La nave obedeció, planeando más bajo.
—Estatuas —decidió Barwell—. Pero son
cabezas, ¿verdad que lo ves?
—¡...! —exclamó Chuck. No fue una réplica,
sino tan sólo una forzosa observación. Y ahora podía ver Barwell lo
que el otro observaba. Las cuatro cabezas colocadas en la arena
estaban esculpidas artificialmente y en las cuencas de los ojos
brillaba un vivido resplandor.
—Esmeraldas —murmuró Chuck—. ¡Esmeraldas tan
grandes como ruedas de tren!
—No puede ser —dijo Barwell sacudiendo la
cabeza—, No hay tales concentraciones de estratificación...

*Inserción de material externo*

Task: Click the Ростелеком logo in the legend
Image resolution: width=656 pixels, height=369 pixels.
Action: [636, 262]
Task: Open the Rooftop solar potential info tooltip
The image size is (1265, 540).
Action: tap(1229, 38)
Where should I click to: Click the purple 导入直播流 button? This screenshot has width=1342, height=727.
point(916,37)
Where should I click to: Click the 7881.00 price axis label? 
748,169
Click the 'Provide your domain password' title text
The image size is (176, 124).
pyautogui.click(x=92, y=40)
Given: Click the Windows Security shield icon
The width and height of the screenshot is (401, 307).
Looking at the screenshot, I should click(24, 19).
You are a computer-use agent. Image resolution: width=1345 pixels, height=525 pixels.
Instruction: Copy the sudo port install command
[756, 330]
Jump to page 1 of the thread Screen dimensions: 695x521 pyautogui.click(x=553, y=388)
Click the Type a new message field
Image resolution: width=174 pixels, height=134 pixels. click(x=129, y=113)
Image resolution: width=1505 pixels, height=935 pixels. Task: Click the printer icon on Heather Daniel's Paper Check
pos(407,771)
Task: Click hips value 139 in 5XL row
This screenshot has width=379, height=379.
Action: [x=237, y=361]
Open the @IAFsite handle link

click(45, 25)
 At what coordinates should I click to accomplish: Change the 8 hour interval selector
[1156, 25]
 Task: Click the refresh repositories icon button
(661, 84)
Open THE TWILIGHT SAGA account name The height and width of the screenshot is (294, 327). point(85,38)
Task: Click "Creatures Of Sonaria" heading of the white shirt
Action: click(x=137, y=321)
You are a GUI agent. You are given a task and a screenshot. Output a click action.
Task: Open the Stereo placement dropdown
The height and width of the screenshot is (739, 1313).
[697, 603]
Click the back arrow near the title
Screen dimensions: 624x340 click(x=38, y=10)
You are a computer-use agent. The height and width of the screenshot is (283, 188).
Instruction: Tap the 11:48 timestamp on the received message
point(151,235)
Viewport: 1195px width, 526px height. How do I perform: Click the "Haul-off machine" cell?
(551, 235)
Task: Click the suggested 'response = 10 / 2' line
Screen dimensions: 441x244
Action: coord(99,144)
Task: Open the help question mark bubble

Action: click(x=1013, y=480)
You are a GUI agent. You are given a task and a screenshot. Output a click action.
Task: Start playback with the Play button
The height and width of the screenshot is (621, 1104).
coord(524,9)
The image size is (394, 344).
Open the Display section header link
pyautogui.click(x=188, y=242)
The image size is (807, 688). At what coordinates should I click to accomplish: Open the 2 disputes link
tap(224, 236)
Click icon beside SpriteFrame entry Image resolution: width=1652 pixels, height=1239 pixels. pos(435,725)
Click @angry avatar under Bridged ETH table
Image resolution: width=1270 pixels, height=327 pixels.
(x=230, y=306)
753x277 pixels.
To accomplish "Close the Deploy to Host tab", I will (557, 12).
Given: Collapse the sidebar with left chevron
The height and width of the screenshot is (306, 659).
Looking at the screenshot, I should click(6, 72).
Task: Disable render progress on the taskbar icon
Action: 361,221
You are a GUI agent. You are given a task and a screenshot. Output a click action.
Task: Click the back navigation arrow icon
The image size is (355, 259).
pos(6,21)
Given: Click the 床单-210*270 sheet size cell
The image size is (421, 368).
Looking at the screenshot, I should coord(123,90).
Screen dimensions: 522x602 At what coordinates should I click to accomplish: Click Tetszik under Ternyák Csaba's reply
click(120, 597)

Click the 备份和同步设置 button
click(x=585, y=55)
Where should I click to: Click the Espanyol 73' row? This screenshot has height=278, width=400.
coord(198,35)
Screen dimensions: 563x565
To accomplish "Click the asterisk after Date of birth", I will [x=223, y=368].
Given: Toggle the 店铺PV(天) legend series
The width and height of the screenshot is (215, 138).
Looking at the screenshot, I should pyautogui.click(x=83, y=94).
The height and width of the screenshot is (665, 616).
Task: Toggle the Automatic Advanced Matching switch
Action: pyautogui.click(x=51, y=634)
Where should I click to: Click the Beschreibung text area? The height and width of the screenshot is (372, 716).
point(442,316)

—Yo las veo. Y tú también.
—Espejismo. Alguna clase de depósito
ígneo...
—¡Pero qué...! ¿No puedes hablar en
cristiano, como yo? —exigió Chuck—. No hay tal espejismo. Es real.
¿Quién ha oído jamás hablar de un espejismo con cabezas
calvas?
Se puso a bufar y atendió los mandos.
—Pero, ¿qué crees que están haciendo?
—Preparar el aterrizaje, eso es todo.
—Espera un momento...
—¿Para qué? Oye, son esmeraldas...
—Muy bien, haz lo que te parezca. —El tono
de Barwell fue suave pero algo en él provocó la vacilación de
Chuck.
—Pensemos algo un instante —continuó—.
Tenemos que lo que hay allí son cabezas de piedra. Y que en sus
ojos hay alguna clase de ornamento.
—¡Esmeraldas, leche!
—Ésa es cuestión secundaria. Lo importante
es que las estatuas no han brotado por generación espontánea.
—¿Querrías hablar como Dios manda?
—Alguien ha tenido que hacer las estatuas. ¿No lo ves? Tiene que haber
vida ahí abajo.
—¿Y qué?.
—Y aterrizaremos a una distancia prudencial.
Y saldremos armados. Armados y con cautela.
—De acuerdo. Y cualquier cosa que asome la
cabeza, me lo cepillo.
—No te cepillarás nada. No hasta que no
sepas de que se trata y si manifiesta o no hostilidad.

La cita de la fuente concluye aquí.